# [Text segment]

• • • • • • •

This article is over 17 years, 3 months old
The government has admitted that the £400 million fund set up to compensate workers who have lost their pensions when their final salary schemes went bust is not nearly enough to protect younger workers.
Issue 1942

The government has admitted that the £400 million fund set up to compensate workers who have lost their pensions when their final salary schemes went bust is not nearly enough to protect younger workers.

Thousands of private sector workers have been robbed of their pensions when their company pension schemes became insolvent.

Nearly 400 schemes have hit the rocks, leaving tens of thousands of workers facing an uncertain future when they retire.

After months of stalling, pensions minister Malcolm Wicks last week conceded that all the money in the Financial Assistance Scheme had been earmarked for 15,000 people who are set to retire in the next three years.

• • • • • • •

# [Information shown]
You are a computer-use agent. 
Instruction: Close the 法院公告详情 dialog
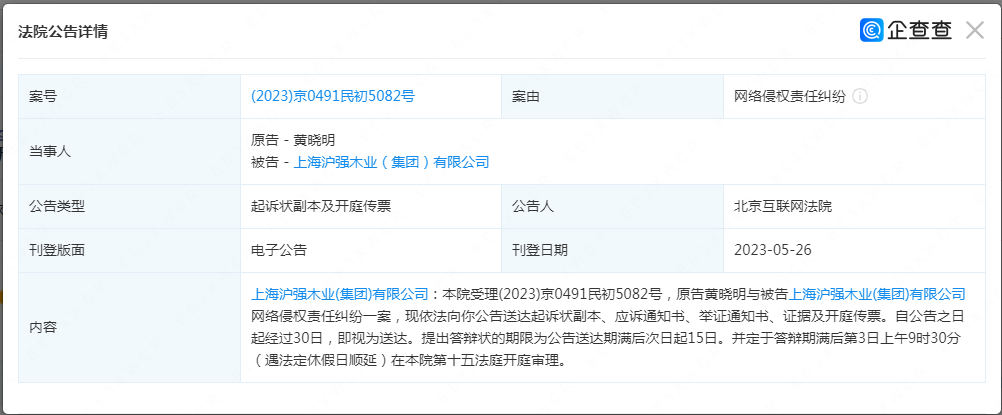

• • • • • • •

# [Work instructions]
A – Repeat the part of the pension fund article starting at "Thousands of private" and ending at "next three years.".
B – Write the next part of the article about the pension compensation fund, picking up after its last sentence.
The data above isn't needed for this.

# [Responses to the exercise]
A –
Thousands of private sector workers have been robbed of their pensions when their company pension schemes became insolvent.

Nearly 400 schemes have hit the rocks, leaving tens of thousands of workers facing an uncertain future when they retire.

After months of stalling, pensions minister Malcolm Wicks last week conceded that all the money in the Financial Assistance Scheme had been earmarked for 15,000 people who are set to retire in the next three years.

B –
It is estimated that another £2.6 billion will be needed to fund the pension benefits of the other 50,000 victims over the next 40 years.

The scheme is meant to guarantee 80 percent of workers’ lost pensions. But the government has confirmed that the payout will be capped at just £12,000 a year.

This is less than half the £25,000 limit under the new Pensions Protection Fund set up to cover workers whose pension schemes go bust in future.

Both figures fall far short of the huge pensions scooped up by company bosses.